“Do you see these great buildings? Not one stone will be left here upon another; all will be thrown down.” –Mark 13:2
Sky scrapers are powerful modern day metaphors. We build them higher and higher, competing to have the highest. They make us feel powerful, invincible, protected, successful, prospering. They represent our ego, our desire to leave a tangible mark on the world, our fortress from our own mortality and suffering.
Lent is a time to take our buildings apart, one brick at a time, and let our souls flap in the wind. It is a time to be vulnerable to the elements, to come out of hiding and admit that our buildings cannot protect us. Maybe we are better off without protection. Maybe God is outside the walls. This verse in Mark rings in my heart. Not one single stone will be left. This world is temporary. Our buildings cannot protect us. So maybe power, invincibility, protection, success and prosperity are not, actually, what we should be focused on.
Sadly, it sometimes takes our buildings to literally crumble to remind us. How do we not go straight to memories of 9/11/01 when we watched our great buildings come crashing down? We worked hard and quickly to rebuild, to show our strength, to sharpen our weapons so that we might feel protected. Arthur Waskow reminds us that fortresses won’t protect us:
In 2001, just a few weeks after the 9/11 attacks, the Jewish community celebrated the harvest festival of Sukkot. Many did so by building a sukkah– a fragile hut with a leafy roof, the most vulnerable of houses. Vulnerable in time, since its roof must be not only leafy but leaky enough to let in the starlight and gusts of wind and rain.
In our evening prayers throughout the year, just as we prepare to lie down in vulnerable sleep, we plead with God, “Spread over us Your sukkah of shalom—peace and safety.”
Why does the prayer plead for a sukkah of shalom rather than a temple or fortress or palace of shalom, which would be surely more safe and more secure?
Precisely because the sukkah is so vulnerable.

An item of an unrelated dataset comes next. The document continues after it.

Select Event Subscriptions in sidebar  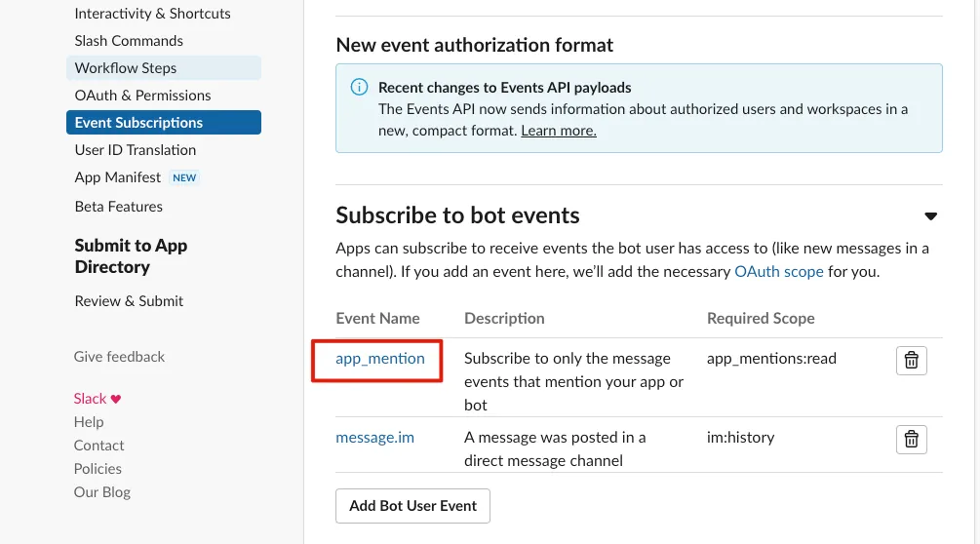(x=138, y=123)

For much of our lives we try to achieve peace and safety by building with steel and concrete and toughness:
Pyramids, Air raid shelters, Pentagons, World Trade Centers
But the sukkah reminds us: We are in truth all vulnerable. If as the prophet Dylan sang, “A hard rain’s gonna fall,” it will fall on all of us. And on 9/11/01, the ancient truth came home: We all live in a sukkah. Even the wildest oceans, the mightiest buildings, the wealthiest balance sheets, the most powerful weapons did not shield us.
There are only wispy walls and leaky roofs between us. The planet is in fact one interwoven web of life. The command to love my neighbor as I do myself is not an admonition to be nice: It is a statement of truth like the law of gravity. However much and in whatever way I love my neighbor, that will turn out to be in the way I love myself. If I pour contempt upon my neighbor, hatred will recoil upon me.
Only a world where all communities feel vulnerable, and therefore connected to all other communities, can prevent such acts of rage and mass murder.
The sukkah not only invites our bodies to become physically vulnerable, but also invites our minds to become vulnerable to new ideas. To live in the sukkah for a week, as Jewish tradition teaches; would be to leave behind not only the rigid walls and towers of our cities, but also our rigidified ideas, our assumptions, our habits, out accustomed lives.
— “The Sukkah of Shalom,” Arthur Waskow, The Impossible Will Take a Little While, Ed Paul Loeb. Basic Book, New York City: NewYork, 2004, pp. 106-107.
This Lent, I’m trying to identify the ways I build tall buildings around my body, mind and heart. I’m trying to be brave enough to dissolve the walls and build a sukkah in its place so that I may come to feel more connection to my God in my vulnerability.